Currently, Harper is the author of nine science-fiction novels, including the best-selling and critically acclaimed Wolfwalker series and Cat Scratch series, as well as other stories. Her work is available internationally in a variety of languages and as books on tape. Two of her novels, Cat Scratch Fever and Wolf's Bane, were nominated for the Oregon Book Awards. She has also received numerous awards for science writing, has been Guest of Honor at several conventions, and was nominated in 1999 to a University of Oregon inaugural Hall of Achievement. In late 1999, she was a guest speaker at the Library of Congress, in Washington, D.C..
Professionally, Harper has worked for over 20 years as a science editor and writer in fields as diverse as software engineering, high-speed microwave (satellite, not kitchen appliances) wafer communications, superconductor and microprocessor technology, medical sciences, genetics, and herpetology. It is this continuing background in R&D medical science, high-tech, forensics, and other disciplines that Harper credits with being the inspiration for the science in her fiction novels.

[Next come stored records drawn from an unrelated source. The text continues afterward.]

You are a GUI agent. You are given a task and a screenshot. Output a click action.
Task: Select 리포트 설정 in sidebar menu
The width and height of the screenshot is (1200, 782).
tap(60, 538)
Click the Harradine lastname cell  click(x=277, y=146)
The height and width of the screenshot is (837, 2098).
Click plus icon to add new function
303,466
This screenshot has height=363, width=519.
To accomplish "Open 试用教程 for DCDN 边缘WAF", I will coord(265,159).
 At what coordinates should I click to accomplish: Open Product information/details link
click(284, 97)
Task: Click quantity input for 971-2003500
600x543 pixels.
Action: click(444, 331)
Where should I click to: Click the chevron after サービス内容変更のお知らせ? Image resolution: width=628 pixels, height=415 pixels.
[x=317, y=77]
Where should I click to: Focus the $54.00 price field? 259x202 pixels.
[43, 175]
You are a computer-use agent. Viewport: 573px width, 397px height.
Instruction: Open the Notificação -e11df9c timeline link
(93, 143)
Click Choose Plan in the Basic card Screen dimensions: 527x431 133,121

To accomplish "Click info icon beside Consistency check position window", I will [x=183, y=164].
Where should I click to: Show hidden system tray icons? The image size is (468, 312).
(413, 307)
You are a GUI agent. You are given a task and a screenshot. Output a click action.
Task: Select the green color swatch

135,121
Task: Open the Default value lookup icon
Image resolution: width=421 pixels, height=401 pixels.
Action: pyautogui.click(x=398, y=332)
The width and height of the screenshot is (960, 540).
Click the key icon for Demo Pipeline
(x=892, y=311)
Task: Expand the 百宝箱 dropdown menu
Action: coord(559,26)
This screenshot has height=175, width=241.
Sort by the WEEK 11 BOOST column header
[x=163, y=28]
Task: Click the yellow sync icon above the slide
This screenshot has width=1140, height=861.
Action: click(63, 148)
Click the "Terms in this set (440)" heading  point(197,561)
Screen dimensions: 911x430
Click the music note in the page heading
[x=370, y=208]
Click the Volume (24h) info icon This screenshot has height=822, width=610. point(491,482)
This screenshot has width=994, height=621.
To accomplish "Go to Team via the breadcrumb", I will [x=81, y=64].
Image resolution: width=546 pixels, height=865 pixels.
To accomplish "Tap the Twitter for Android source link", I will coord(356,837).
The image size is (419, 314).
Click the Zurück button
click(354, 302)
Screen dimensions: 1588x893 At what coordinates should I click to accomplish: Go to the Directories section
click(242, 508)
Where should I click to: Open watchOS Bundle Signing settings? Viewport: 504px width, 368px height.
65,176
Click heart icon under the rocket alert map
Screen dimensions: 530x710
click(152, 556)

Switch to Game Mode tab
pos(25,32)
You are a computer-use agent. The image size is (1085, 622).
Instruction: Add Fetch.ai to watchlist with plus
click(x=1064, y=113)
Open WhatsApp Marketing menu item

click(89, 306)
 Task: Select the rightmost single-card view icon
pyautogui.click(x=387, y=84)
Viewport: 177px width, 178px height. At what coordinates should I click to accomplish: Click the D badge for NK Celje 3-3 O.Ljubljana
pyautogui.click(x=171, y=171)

Harper credits the realism of the action in her novels to a lifetime of competition and participation in outdoor and athletic activities. She attributes her overall success as a novelist to a diverse academic background; extensive experience in fending off wild and feral animals; a continuing involvement in science; and in-depth experiments in drowning. Other activities have included archery, shooting, rock-climbing, waterpolo, soccer, sailing, scuba diving, fencing, and martial arts. In the latter two fields, she competed nationally and internationally. Active in community service, Harper currently teaches creative writing for an alternative school, trains youth in wilderness skills, and serves on the board of directors for a youth treatment center.